Applicant for Security Clearance


ISCR Case No. 03-01090

EMAND DECISION OF ADMINISTRATIVE JUDGE

ROBERT ROBINSON GALES

APPEARANCES

FOR GOVERNMENT

Peregrine D. Russell-Hunter, Esquire, Chief Department Counsel

FOR APPLICANT

Pro Se

SYNOPSIS

Forty-one-year old Applicant was arrested in 1980, when he was 18 years old, and charged with (1) possession of marijuana, (2) possession of cocaine, (3) possession of paraphernalia, (4) 13 counts of theft, and (5) four counts of breaking and entering. Upon his pleas of guilty, he was convicted and sentenced for each charge individually. The various sentences included periods of confinement of six months, 12 months, 18 months, and four years, much of which was subsequently suspended. Applicant's total period of incarceration was clearly less than one year. While the application of 10 U.S.C. § 986 previously would have disqualified him from eligibility for a security clearance, the recently amended 10 U.S.C. § 986 no longer serves as an automatic disqualification in this case. Clearance is granted.

STATEMENT OF THE CASE

On October 16, 2003, the Defense Office of Hearings and Appeals (DOHA), pursuant to Executive Order 10865, Safeguarding Classified Information Within Industry, dated February 20, 1960, as amended and modified, and Department of Defense Directive 5220.6, Defense Industrial Personnel Security Clearance Review Program (Directive), dated January 2, 1992, as amended and modified, issued a Statement of Reasons (SOR) to Applicant. The SOR detailed reasons why DOHA could not make the preliminary affirmative finding under the Directive that it is clearly consistent with the national interest to grant or continue a security clearance for Applicant, and recommended referral to an administrative judge to determine whether a clearance should be granted, continued, denied, or revoked.

In a sworn, written statement, dated October 28, 2003, Applicant responded to the allegations set forth in the SOR, and requested a hearing. The case was assigned to, and received by, me on November 20, 2003. A notice of hearing was initially issued on November 20, 2003, scheduling the hearing for December 17, 2003, but it was subsequently cancelled. Another notice of hearing was issued on February 23, 2004, and the hearing was held before me on March 17, 2004. During the course of the hearing, five Government Exhibits and the testimony of one Applicant witness (the Applicant) were received. The transcript (Tr.) was received on March 29, 2004.

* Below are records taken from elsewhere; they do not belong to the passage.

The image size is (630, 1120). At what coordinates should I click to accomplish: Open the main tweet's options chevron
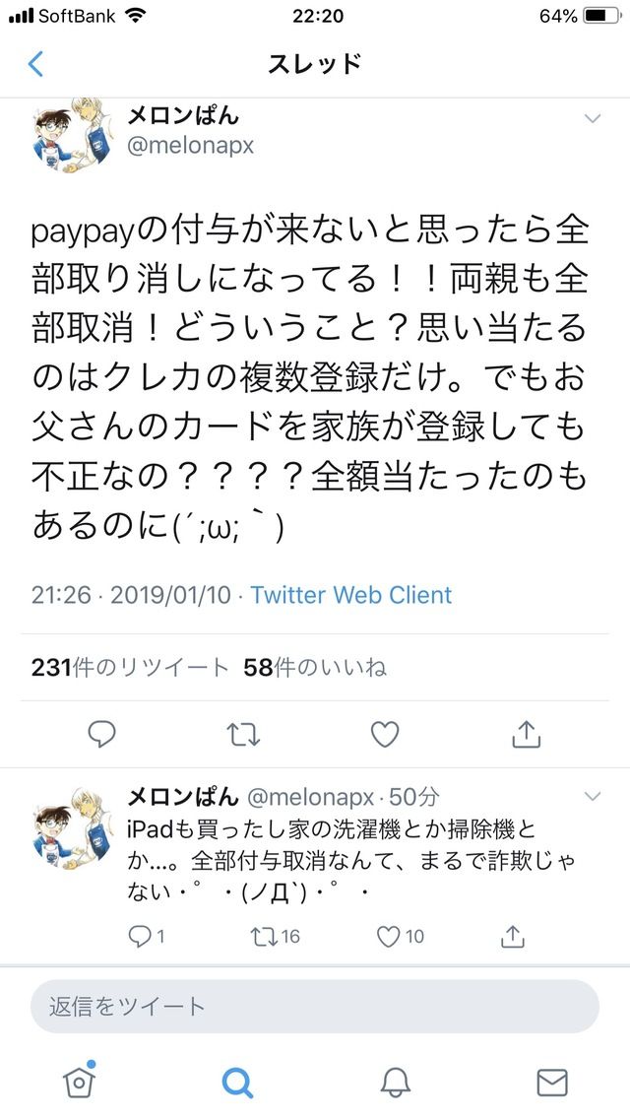click(x=593, y=118)
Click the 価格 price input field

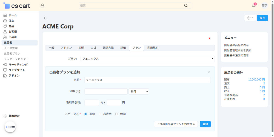[x=106, y=91]
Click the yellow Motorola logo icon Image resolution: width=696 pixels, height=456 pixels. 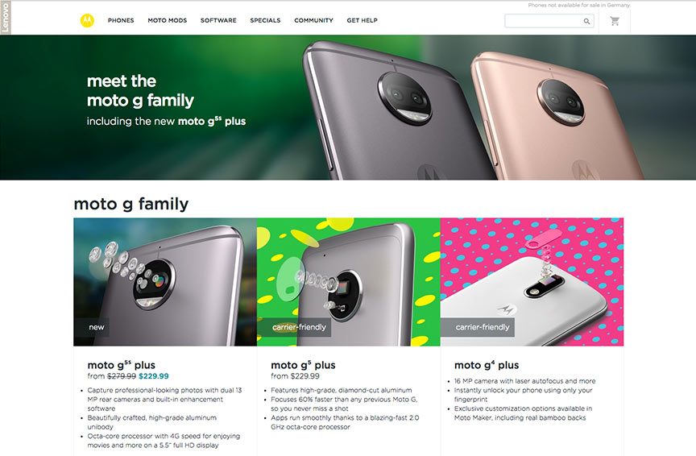(x=87, y=20)

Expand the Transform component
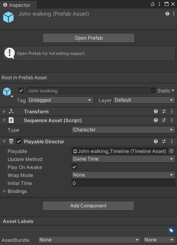4,112
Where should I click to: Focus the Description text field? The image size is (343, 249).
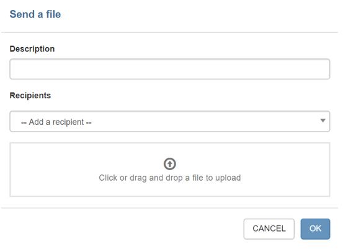click(x=170, y=69)
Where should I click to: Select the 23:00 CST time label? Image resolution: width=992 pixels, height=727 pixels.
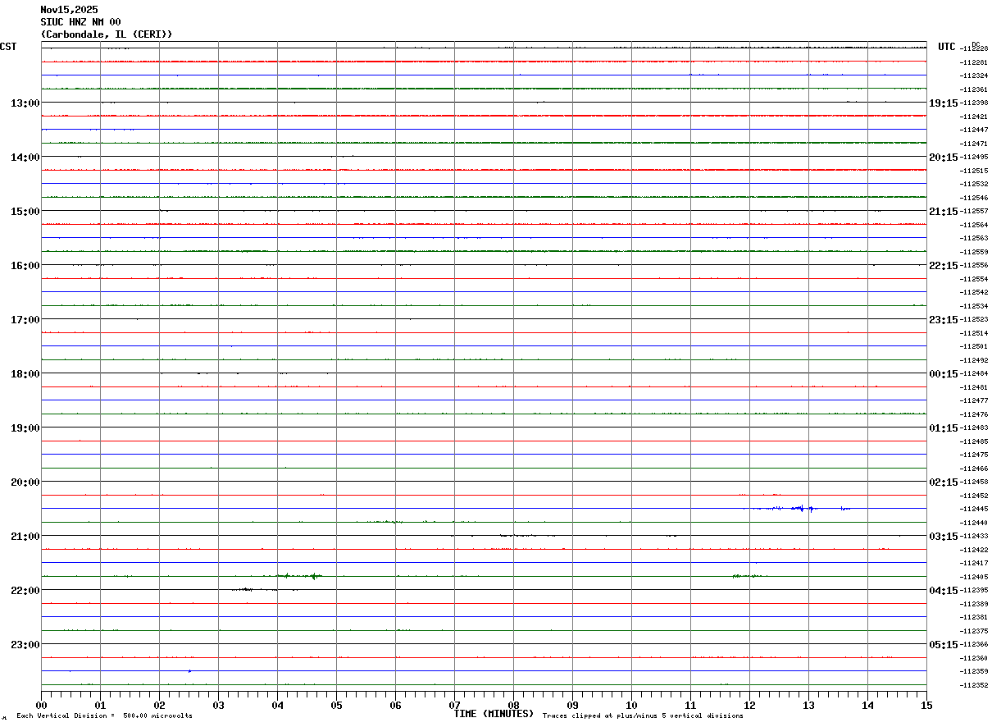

On April 16, 2004, I indicated that a person should not be held forever accountable for misconduct from the past when there is a substantial indication of subsequent reform, remorse, or rehabilitation, and that under other circumstances, I could have concluded Applicant had, through evidence of extenuation and explanation, successfully mitigated and overcome the government's case, and the allegations of the SOR would be concluded in favor of Applicant. But, Applicant's criminal conduct also fell within 10 U.S.C. § 986. He was convicted in a state court of several crimes and sentenced to 18 months and four years for two of those charges--terms which obviously exceed the one year period envisioned in the law as it stood at that time. Furthermore, I noted that implementing guidance indicated such a sentence would disqualify persons with "sentences imposed of more than one year, regardless of the amount of time actually served. Applicant was fortunate enough to have his prison terms reduced rather than actually served, but, by virtue of 10 U.S.C. § 986, as it then existed, I concluded Applicant was not eligible for a security clearance. Accordingly, on April 16, 2004, I issued a Decision in which I found that it was not clearly consistent with the national interest to grant or continue a security clearance for Applicant.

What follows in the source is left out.